Mengenai definisi zakat, diartikannya sebagai kegiatan mengeluarkan sebagian harta untuk kepentingan yang diperintahkan oleh agama, baik yang wajib seperti nafkah keluarga maupun yang sunnah seperti donasi untuk kebaikan-kebaikan. Lingkup infak ini disebutkannya hanya terbatas pada pemberian materi atau lebih ke harta.
“Kalau sedekah memiliki cakupan paling luas dan hukum asalnya adalah sunnah. Sedekah tidak hanya berupa uang atau barang, tapi juga berupa non materi seperti senyuman, tenaga, maupun bantuan secara moril. Jadi, kalian rekan rekanita nek durung iso zakat yo ayo belajar dadi Munfik–wong sing akeh infake. Nek durung iso dadi munfik, yo ayo sing akeh sodaqohe. Minimal dengan tersenyum, dengan berbagi kebahagiaan kepada sesama wis diarani sedekah. Jadi wong niku iso sedekah belum tentu iso dadi munfik. Wong sing munfik belum tentu iso zakat. Tapi nek wis dadi muzakki insya Allah iso dadi munfik.

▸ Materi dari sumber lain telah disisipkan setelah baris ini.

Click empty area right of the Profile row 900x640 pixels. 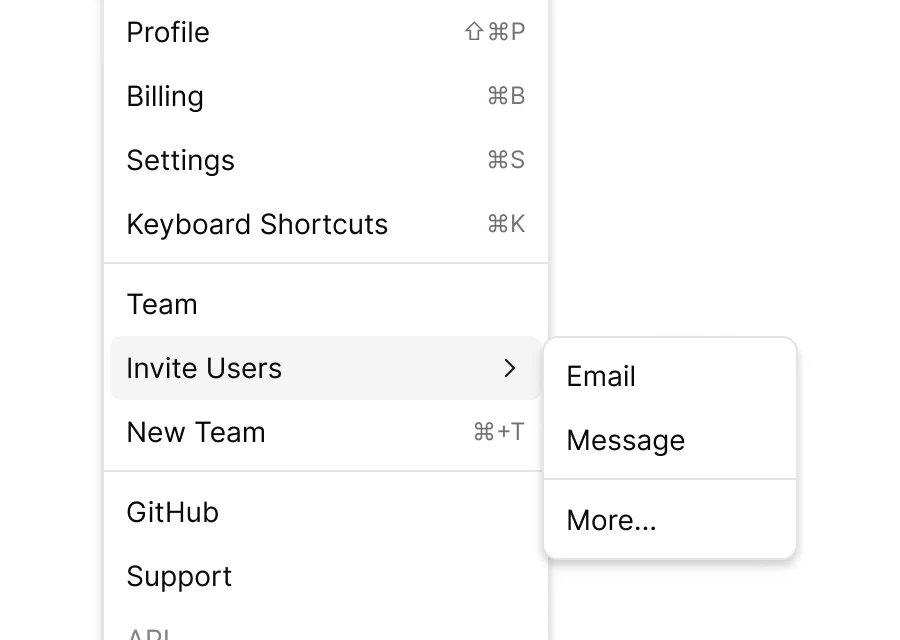point(720,32)
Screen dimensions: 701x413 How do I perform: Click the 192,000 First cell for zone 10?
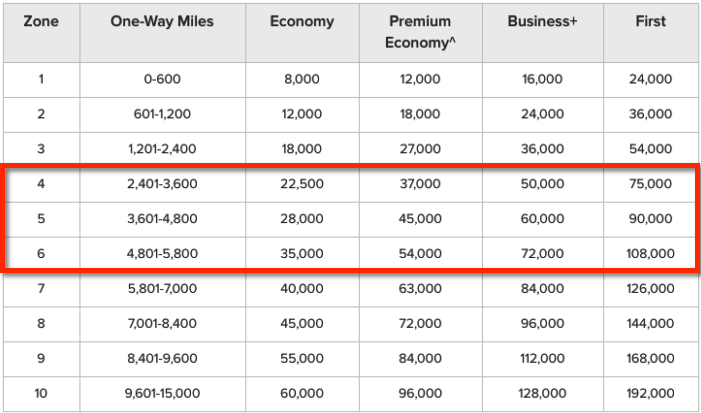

Lah nek wis iso dadi munfik insya Allah sedekah gampang. Makane monggo kita belajar untuk terus berusaha agar bisa menjadi muzakki, orang yang bisa berzakat,” sambungnya.
Selanjutnya Nurdinah mengutip aturan atau tata cara pelaksanaan ZAkat berdasarkan Surat Edaran BAZNAS PROV Banten, tentang instruksi optimalisasi zakat infak dan sedekah.
“Di dalam surat itu menginstruksikan kepada badan otonom, lembaga dan jaringan struktur maupun kultural Nahdatul Ulama seperti masjid, musala, pondok pesantren, majelis taklim, rumah sakit, lembaga pendidikan, atau semua lembaga yang ada di wilayah Banten yang melakukan pengelolaan zakat, infak, dan sodaqah agar segera memproses legalisasi amil syar’i dengan menginduk ke BAZNAS atau menjadi jaringan pengumpul zakat infak shodaqoh di bawah naungan NU Care Lazisnu di wilayahnya masing-masing,” ujarnya.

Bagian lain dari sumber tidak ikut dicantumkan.